OBJECTIVE —
Edit the stretch from the line containing "The image size" through the line containing "point(284,213)" so that "screenshot" becomes "capture" and everything else stays the same. Give only those lines, with the pictures left out.
# # #
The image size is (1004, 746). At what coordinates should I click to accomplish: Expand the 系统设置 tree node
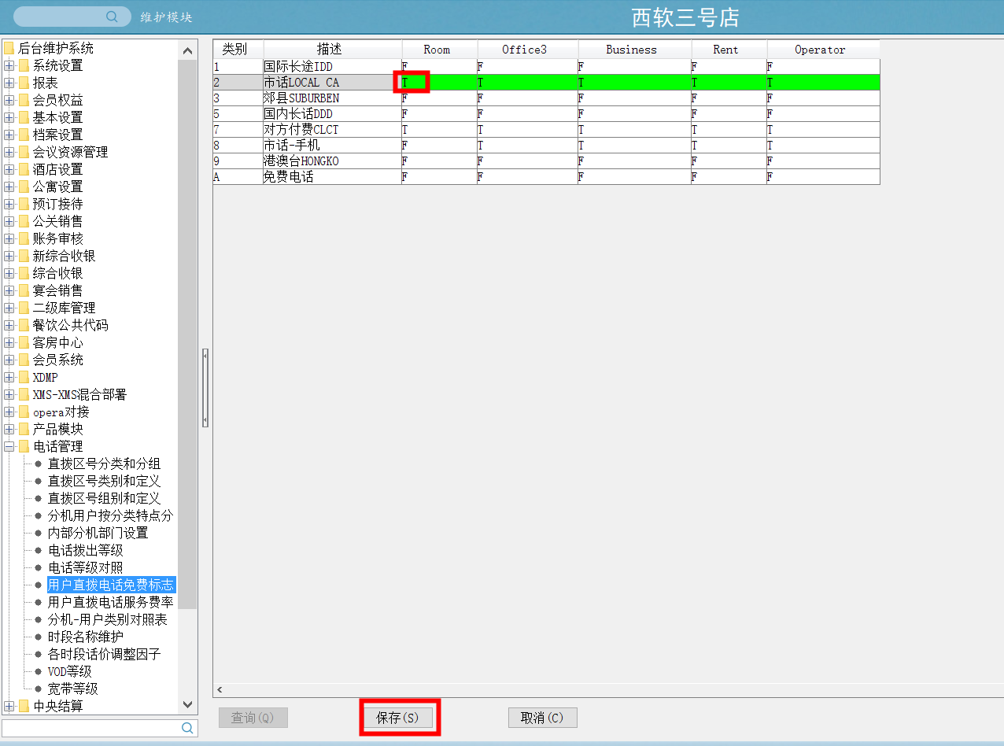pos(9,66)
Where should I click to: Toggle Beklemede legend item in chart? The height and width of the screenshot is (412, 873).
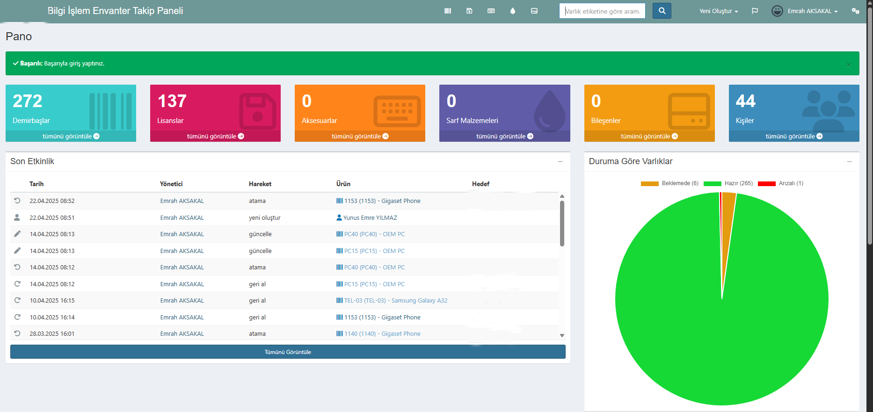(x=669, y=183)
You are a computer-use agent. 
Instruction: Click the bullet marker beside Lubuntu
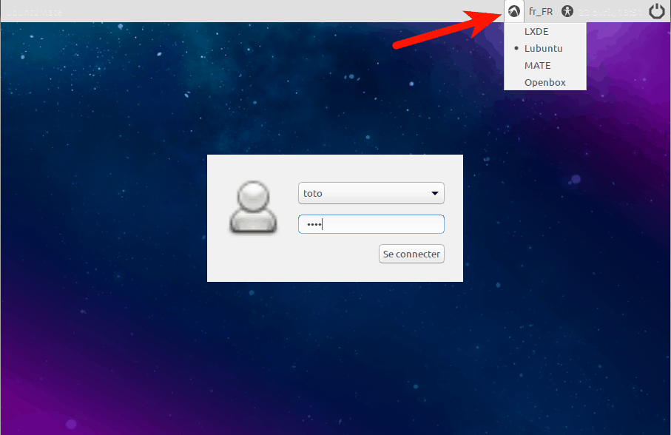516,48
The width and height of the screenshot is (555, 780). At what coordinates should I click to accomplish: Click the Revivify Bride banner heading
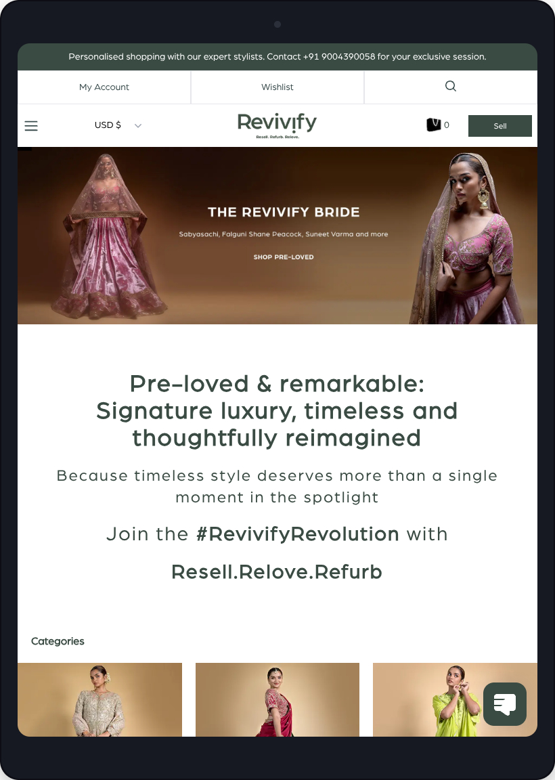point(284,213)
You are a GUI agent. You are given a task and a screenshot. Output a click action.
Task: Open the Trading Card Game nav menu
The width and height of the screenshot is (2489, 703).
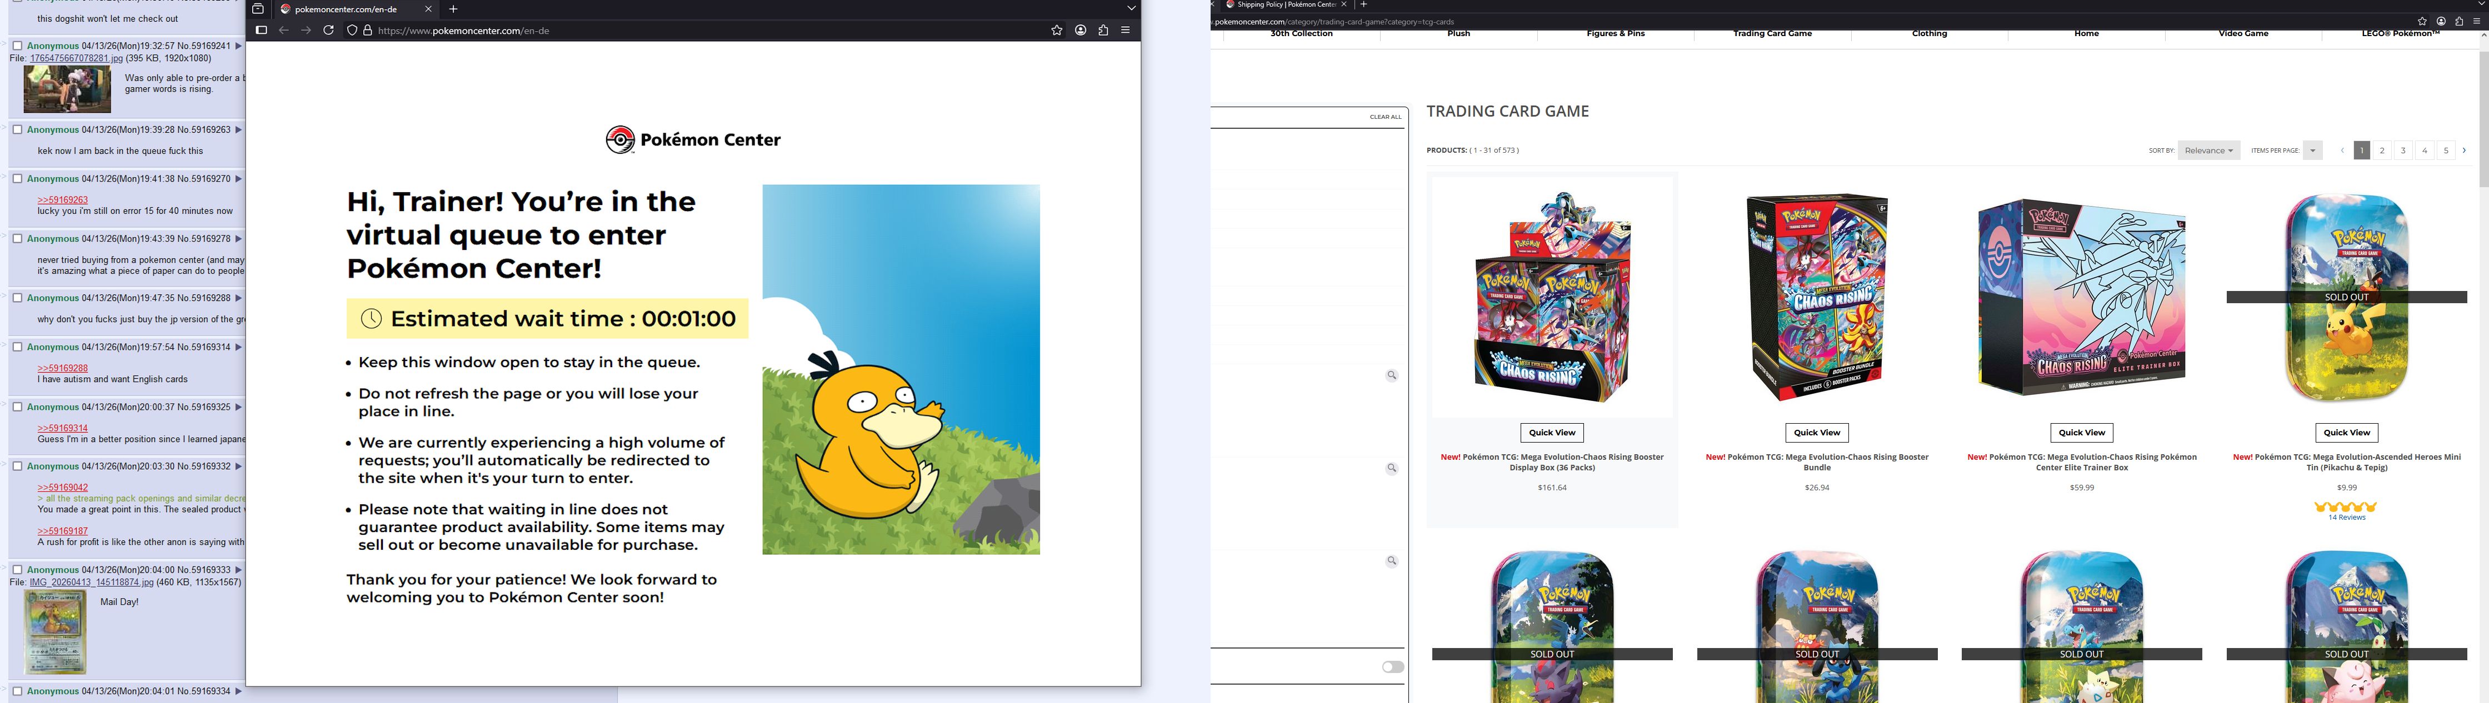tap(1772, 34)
# # #
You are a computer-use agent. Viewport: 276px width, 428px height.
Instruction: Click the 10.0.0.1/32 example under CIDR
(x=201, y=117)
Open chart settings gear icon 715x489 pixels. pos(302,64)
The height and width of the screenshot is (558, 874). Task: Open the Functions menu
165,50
# # #
RIGHT ANSWER —
The image size is (1004, 746). At what coordinates should I click to accomplish: Expand the 系统设置 tree node
pos(9,66)
Where should I click to: Toggle Beklemede legend item in chart? The height and width of the capture is (412, 873).
(x=669, y=183)
You are a computer-use agent. 
Instruction: Click the bullet marker beside Lubuntu
516,48
The width and height of the capture is (555, 780). At what coordinates should I click to accomplish: Click the Revivify Bride banner heading
point(284,213)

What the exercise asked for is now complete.